Esta es una palabra que nos da un gran consuelo y
nos sirve de estímulo a todos los cristianos.
Con ella, Jesús nos exhorta a vivir con coherencia
nuestra fe en Él, ya que nuestro destino eterno depende de la actitud que
tengamos con Él durante nuestra vida en la tierra. Si lo hemos reconocido
-dice- ante los hombres, le daremos motivos para que nos reconozca ante su
Padre; si, por el contrario, lo hemos negado ante los hombres, Él también nos
negará ante el Padre.
«Todo aquel que se
declare a favor mío delante de los demás, yo también me declararé a favor suyo
delante de mi Padre que está en los cielos. Y, al contrario, si alguien me
niega delante de los demás, yo también lo negaré a él delante de mi Padre que
está en los cielos».
Jesús hace referencia al premio o al castigo que nos
esperan después de esta vida, porque nos ama. Él sabe, como dice un Padre de la
Iglesia, que a veces el temor a un castigo es más eficaz que una bonita
promesa. Por esto alienta en nosotros la esperanza de la felicidad sin fin y,
al mismo tiempo, suscita en nosotros el temor a la condena, con tal de
salvarnos.
Lo que le interesa es que lleguemos a vivir con Dios
para siempre. Por otra parte, es lo único que cuenta; es el fin por el que se
nos ha dado la existencia: en efecto, sólo con Él alcanzaremos la completa
realización de nosotros mismos y la satisfacción de todas nuestras
aspiraciones. Por esto Jesús nos exhorta a "reconocerlo" ya desde aquí abajo. Si en cambio,
durante esta vida no queremos tener nada que ver con Él, si ahora lo negamos,
cuando tengamos que pasar a la otra vida nos encontraremos separados de Él para
siempre.
«Todo aquel que se
declare a favor mío delante de los demás, yo también me declararé a favor suyo
delante de mi Padre que está en los cielos. Y, al contrario, si alguien me
niega delante de los demás, yo también lo negaré a él delante de mi Padre que
está en los cielos».
¿Cómo sacar provecho de esta advertencia hecha por
Jesús? ¿Cómo vivir esta Palabra suya?
Él mismo dice: "Todo aquel que se declare...

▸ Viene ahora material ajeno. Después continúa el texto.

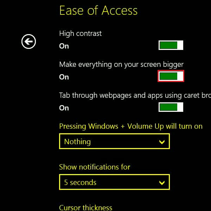Click the On status under Make everything bigger
The width and height of the screenshot is (211, 211).
[64, 77]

". Decidámonos, entonces, a reconocerlo ante los hombres con sencillez y
franqueza.
Venzamos el respeto humano. Salgamos de la
mediocridad y del compromiso que quitan autenticidad a nuestra vida también
como cristianos.
Recordemos que estamos llamados a dar testimonio de
Cristo: Él quiere llegar a todos los hombres con su mensaje de paz, de
justicia, de amor, a través de nosotros.
Demos testimonio de Él allí donde nos encontremos
por motivos de familia, de trabajo, de amistad, de estudio, o por distintas
circunstancias de la vida.
Demos este testimonio antes que nada con nuestro
comportamiento, con la honestidad de nuestra vida, con la pureza de costumbres,
con el desapego del dinero, participando en las alegrías y en los sufrimientos
de los demás.
Démoslo de manera especial con nuestro amor
recíproco, con nuestra unidad, de forma que la paz y la alegría pura,
prometidas por Jesús a quien está unido a Él, inunden nuestra alma ya desde aquí
y se desborden sobre los demás.
Y al que nos pregunte por qué nos comportamos así,
por qué estamos tan serenos incluso en un mundo tan atormentado, respondamos
sin miedo, con humildad y serenidad, las palabras que el Espíritu Santo nos
sugiera, dando así testimonio de Cristo con la palabra, también en el plano de
las ideas.
Entonces, quizás, muchos de los que lo buscan podrán
encontrarlo. Puede ser que otras veces se nos entienda mal, se nos contradiga,
podremos ser objeto de escarnio, quizás de aversión o persecución. Jesús
también nos ha advertido: "Como
me han perseguido a mí, os perseguirán
a vosotros también" (Jn 15, 20).
Todavía estamos en buen camino. Por eso, continuemos
dando testimonio de Él con valor, incluso en medio de pruebas, incluso con
nuestra vida. La meta que nos espera lo merece: es el Cielo, donde Jesús, a
quien amamos, nos reconocerá ante su Padre por toda la eternidad.